* Start SOURCE *

Binary vs. multi-class classification

• Binary classification: sorting inputs into one of two labels
  • E.g., spam vs. not spam
• Multi-class classification: more than two labels
  • E.g., face recognition with n possible identities
  • E.g., image classification (cat, dog, person, other)
• Today: focus on binary classification with logistic regression

Part 1: Foundations of logistic regression

Motivation, log-odds, and the logistic function.

Example dataset: Email spam

### Loading the tidyverse
library(tidyverse)

df_spam = read_csv("https://raw.githubusercontent.com/seantrott/ucsd_css211_datasets/main/main/logistic/spam.csv")
nrow(df_spam)

[1] 3921

Dataset contains information about emails and whether they were spam, along with various features like number of characters, whether they contain certain words, etc.

Why not linear regression?

• spam is coded as 0 (no) or 1 (yes)
• Could we treat this as continuous and use linear regression?
• Interpret prediction \(\hat{y}\) as probability of outcome?

💭 Check-in

What issues might arise here?

* End SOURCE *
* Start EXCERPTED DATA *

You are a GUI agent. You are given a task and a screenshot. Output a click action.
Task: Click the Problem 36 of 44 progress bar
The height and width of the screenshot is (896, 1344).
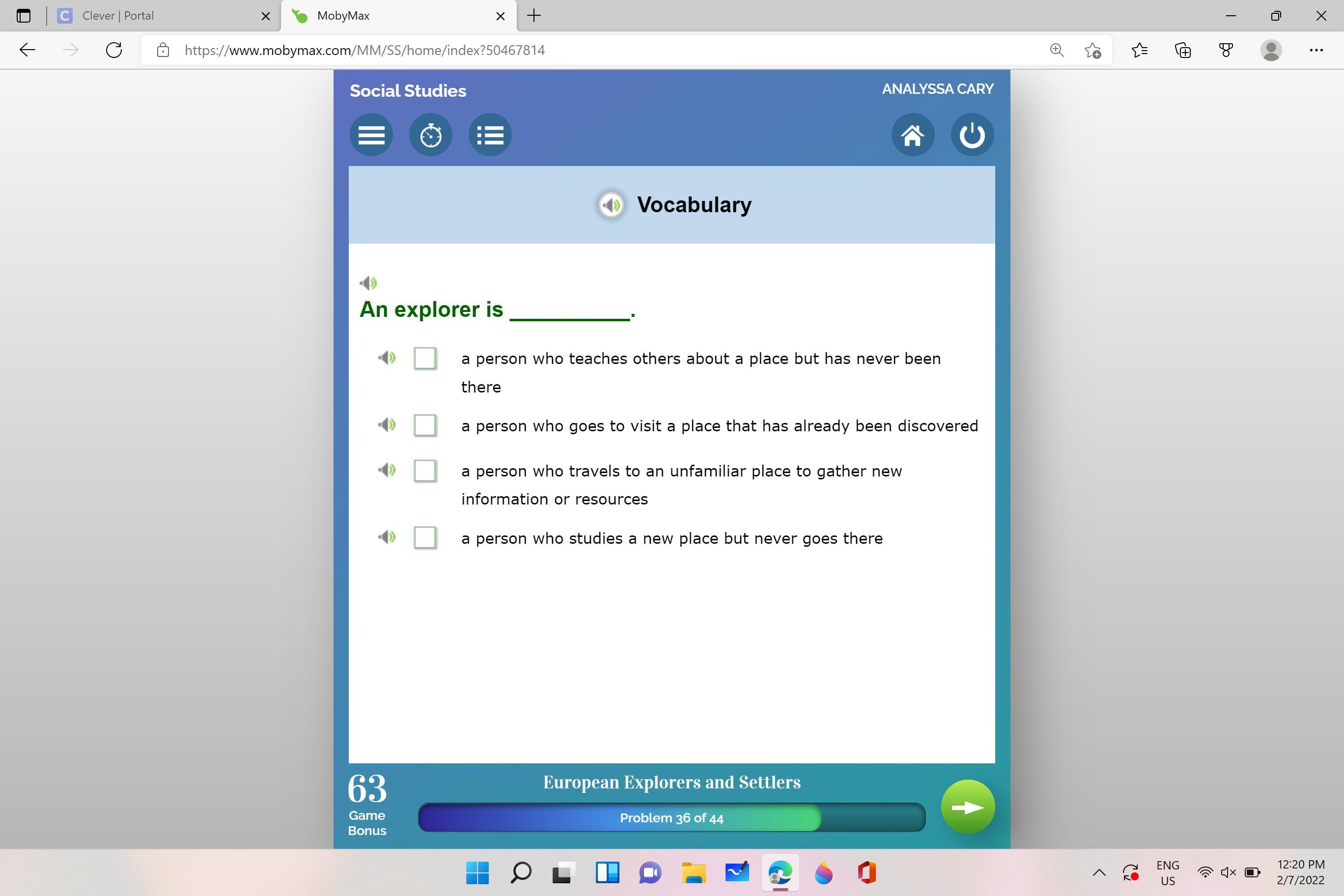pyautogui.click(x=672, y=818)
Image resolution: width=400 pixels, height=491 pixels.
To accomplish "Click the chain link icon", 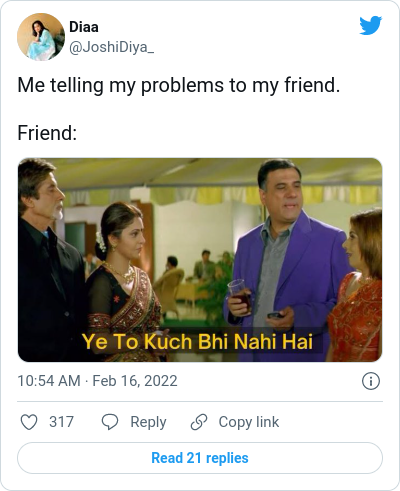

* End EXCERPTED DATA *

● **TASKS**:
1. Rewrite the paragraph of the logistic regression slides that begins "Dataset contains information about emails" as a shorter bulleted list that keeps its main facts.
2. Please edit the logistic regression slides by repeating the stretch from "Dataset contains information" through "(no) or 1 (yes)" with "features" replaced by "attributes".
3. Continue the logistic regression slides from where they stop.

● **ANSWERS TO EACH TASK**:
1.
- Covers emails and whether each one was spam
- Includes features such as number of characters and whether certain words appear

2.
Dataset contains information about emails and whether they were spam, along with various attributes like number of characters, whether they contain certain words, etc.

Why not linear regression?

• spam is coded as 0 (no) or 1 (yes)

3.
The problem: predictions beyond [0,1]

ggplot(df_spam, aes(x = num_char, y = spam)) +
  geom_point(alpha = 0.3) +
  geom_smooth(method = "lm", se = FALSE) +
  labs(x = "Number of characters",
       y = "Spam (0 = no, 1 = yes)") +
  theme_minimal()

Linear model generates predictions outside [0,1], but probability must be bounded!

Framing the problem probabilistically

• Treat each outcome as Bernoulli trials: “success” (spam) vs. “failure” (not spam)
• Each observation has independent probability of success: \(p\)
• On its own: \(p\) = proportion of spam emails
• Goal: model \(p\) conditioned on other variables, i.e., \(P(Y = 1 | X)\)

Question: What does \(p\) on its own remind you of from linear regression?

Answer: The intercept-only model (the mean of \(Y\))

Generalized linear models (GLMs)

Generalized linear models (GLMs) are generalizations of linear regression.

Each GLM has:

1. A probability distribution for the outcome variable
2. A linear model: \(\beta_0 + \beta_1 X_1 + ... + \beta_k X_k\)
3. A link function relating the linear model to the outcome

We need a function that links our linear model to a probability score bounded at [0, 1].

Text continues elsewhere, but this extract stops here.